The funding ratio rose to 126.2% in June, up from 125.6% in May.
Total scheme assets climbed 2.5% to £1,110bn during the month while total liabilities rose 2% to £863bn.
The deficit of schemes in deficit at the end of June was £28.7bn, £2.2bn lower than the £30.9bn recorded at the end of May.
Shalin Bhagwan, PPF chief actuary said: "After a month of fluctuating fortunes in government bond markets, which ultimately ended with overall lower yields, the PPF-eligible DB universe experienced an increase in their estimated liability values.
“However, this rise in liability values was outpaced by the growth in DB schemes' estimated asset values, driven by positive returns over the month for all asset classes, and particularly overseas equities, on the back of favourable economic data and better-than-expected corporate earnings reports.”

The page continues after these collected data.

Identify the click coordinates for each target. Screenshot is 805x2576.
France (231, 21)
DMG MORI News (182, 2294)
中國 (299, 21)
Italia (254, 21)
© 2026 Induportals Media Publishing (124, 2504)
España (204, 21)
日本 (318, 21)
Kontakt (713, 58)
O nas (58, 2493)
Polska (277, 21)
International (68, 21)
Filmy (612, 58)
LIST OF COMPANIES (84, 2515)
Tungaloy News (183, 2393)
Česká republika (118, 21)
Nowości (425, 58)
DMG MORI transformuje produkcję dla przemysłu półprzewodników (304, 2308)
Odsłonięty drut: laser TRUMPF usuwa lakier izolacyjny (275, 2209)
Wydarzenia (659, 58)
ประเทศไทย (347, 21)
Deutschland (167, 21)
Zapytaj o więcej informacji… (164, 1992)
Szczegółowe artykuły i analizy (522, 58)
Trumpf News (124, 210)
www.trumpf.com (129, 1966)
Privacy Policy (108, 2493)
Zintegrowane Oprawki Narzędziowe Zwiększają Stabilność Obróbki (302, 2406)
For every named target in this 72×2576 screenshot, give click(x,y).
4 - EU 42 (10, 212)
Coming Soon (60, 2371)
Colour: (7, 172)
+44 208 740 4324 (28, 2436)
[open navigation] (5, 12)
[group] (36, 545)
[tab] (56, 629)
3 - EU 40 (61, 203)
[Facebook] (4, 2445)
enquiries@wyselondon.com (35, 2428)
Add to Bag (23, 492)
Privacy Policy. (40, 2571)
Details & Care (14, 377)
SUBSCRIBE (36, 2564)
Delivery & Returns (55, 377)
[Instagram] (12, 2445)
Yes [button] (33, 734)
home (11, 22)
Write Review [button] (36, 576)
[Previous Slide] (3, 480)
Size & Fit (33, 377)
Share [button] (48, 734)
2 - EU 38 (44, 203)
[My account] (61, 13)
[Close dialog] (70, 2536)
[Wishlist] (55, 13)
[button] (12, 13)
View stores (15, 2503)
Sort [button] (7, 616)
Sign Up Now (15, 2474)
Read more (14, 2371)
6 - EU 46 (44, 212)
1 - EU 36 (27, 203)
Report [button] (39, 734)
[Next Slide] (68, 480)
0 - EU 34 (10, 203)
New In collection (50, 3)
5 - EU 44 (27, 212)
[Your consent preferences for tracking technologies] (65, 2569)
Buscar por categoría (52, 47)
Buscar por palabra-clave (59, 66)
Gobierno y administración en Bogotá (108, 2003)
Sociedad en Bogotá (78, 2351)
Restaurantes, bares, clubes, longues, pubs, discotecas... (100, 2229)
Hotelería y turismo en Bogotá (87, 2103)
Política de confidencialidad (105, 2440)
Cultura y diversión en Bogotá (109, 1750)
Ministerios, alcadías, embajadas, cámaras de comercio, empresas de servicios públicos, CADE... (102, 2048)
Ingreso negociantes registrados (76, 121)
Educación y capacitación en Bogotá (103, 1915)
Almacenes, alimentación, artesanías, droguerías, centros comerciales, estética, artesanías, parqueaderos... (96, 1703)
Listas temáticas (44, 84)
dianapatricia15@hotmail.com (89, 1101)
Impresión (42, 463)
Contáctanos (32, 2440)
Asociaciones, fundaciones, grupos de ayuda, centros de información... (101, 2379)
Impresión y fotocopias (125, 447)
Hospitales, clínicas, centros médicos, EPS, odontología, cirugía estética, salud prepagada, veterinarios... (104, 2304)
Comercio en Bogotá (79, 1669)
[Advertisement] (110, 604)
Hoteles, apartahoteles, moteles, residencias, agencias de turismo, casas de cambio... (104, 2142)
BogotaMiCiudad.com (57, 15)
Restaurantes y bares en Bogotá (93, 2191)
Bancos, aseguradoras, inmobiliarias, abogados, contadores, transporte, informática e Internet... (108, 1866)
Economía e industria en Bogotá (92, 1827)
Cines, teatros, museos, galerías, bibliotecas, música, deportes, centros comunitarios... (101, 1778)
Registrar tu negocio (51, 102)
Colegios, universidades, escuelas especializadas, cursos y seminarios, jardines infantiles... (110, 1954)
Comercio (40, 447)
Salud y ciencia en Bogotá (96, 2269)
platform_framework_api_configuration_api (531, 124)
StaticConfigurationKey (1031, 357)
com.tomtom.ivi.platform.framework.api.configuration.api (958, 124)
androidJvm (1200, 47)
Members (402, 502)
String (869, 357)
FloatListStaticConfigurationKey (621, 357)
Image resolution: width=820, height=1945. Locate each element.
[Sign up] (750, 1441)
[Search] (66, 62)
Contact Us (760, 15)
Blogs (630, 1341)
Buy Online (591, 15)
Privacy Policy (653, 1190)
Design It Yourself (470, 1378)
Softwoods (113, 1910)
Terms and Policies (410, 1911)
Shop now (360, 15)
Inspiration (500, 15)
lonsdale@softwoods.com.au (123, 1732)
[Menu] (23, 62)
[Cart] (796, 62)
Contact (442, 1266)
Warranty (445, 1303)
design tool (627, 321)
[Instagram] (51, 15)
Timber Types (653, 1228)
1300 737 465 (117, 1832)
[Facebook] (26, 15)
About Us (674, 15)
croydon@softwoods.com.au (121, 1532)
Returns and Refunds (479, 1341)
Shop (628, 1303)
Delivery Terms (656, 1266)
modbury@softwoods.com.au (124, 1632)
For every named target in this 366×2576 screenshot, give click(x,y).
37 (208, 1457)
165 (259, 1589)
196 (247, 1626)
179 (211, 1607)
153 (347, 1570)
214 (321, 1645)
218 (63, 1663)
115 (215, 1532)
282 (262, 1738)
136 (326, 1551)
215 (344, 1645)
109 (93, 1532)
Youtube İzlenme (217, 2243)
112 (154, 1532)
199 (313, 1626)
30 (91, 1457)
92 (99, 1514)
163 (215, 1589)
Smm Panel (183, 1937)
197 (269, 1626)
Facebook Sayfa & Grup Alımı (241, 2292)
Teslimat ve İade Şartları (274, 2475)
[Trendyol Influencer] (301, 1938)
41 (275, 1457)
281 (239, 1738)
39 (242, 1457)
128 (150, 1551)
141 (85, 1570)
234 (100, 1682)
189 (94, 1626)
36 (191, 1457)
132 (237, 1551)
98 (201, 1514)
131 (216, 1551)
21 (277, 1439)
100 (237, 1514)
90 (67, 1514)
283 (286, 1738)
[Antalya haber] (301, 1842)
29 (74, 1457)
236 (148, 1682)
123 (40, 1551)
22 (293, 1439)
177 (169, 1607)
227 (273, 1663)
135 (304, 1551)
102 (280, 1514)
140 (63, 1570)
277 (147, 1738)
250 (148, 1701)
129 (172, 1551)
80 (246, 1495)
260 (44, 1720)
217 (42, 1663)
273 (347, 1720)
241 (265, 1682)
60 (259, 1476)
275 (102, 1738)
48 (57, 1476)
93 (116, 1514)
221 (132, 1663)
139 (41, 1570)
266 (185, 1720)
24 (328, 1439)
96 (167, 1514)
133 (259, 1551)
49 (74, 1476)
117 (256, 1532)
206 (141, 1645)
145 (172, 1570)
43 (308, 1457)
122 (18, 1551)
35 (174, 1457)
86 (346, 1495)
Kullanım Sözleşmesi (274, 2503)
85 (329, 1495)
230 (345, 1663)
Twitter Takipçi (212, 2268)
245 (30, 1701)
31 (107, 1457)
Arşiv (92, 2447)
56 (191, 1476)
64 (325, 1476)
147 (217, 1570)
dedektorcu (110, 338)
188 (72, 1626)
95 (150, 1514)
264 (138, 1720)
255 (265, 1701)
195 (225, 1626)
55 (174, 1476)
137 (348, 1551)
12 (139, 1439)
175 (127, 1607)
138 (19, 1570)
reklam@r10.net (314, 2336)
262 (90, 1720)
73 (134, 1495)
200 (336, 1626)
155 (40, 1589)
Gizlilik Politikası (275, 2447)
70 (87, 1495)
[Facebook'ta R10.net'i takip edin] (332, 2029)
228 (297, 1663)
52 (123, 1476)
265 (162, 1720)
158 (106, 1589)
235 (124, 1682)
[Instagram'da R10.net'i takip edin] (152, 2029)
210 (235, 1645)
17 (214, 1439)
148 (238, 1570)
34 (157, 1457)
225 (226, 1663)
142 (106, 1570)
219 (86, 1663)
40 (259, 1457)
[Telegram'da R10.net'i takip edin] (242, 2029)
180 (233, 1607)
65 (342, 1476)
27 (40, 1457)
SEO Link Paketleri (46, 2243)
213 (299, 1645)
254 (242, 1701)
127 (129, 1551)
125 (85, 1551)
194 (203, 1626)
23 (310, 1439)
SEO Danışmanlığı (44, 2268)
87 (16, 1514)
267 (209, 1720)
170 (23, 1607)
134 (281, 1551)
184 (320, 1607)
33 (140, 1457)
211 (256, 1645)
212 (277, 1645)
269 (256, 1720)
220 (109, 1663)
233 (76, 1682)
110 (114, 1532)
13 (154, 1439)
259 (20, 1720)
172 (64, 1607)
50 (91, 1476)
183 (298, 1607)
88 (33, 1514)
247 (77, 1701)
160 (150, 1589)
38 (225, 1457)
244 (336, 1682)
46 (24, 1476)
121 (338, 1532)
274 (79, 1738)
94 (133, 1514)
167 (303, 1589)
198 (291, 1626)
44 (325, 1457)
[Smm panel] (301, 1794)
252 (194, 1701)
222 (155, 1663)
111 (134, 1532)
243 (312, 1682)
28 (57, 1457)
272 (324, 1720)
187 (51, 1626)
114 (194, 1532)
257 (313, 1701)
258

Sarah Elwine, actuarial director at consultancy, said: “Rising asset values through June supported an improved funding position for many defined benefit pension schemes. Across the universe of schemes, the picture remains one of robust health with the majority of schemes now registering a surplus increasing their options and decreasing their cost to the sponsoring employer.
"As we look ahead to the second half of 2025, the only known appears to be more unknowns as uncertainty appear likely to persist amid ongoing tariff negotiations, volatile geopolitics and a challenging Autumn Budget for the UK Chancellor to deliver.
“This creates a difficult environment for trustees as they look to navigate through the turbulence. Investment strategies must be closely managed to achieve longer-term objectives however opportunities continue to emerge in the insurance market, with new options on offer and reforms making run-on a more attractive route for many schemes."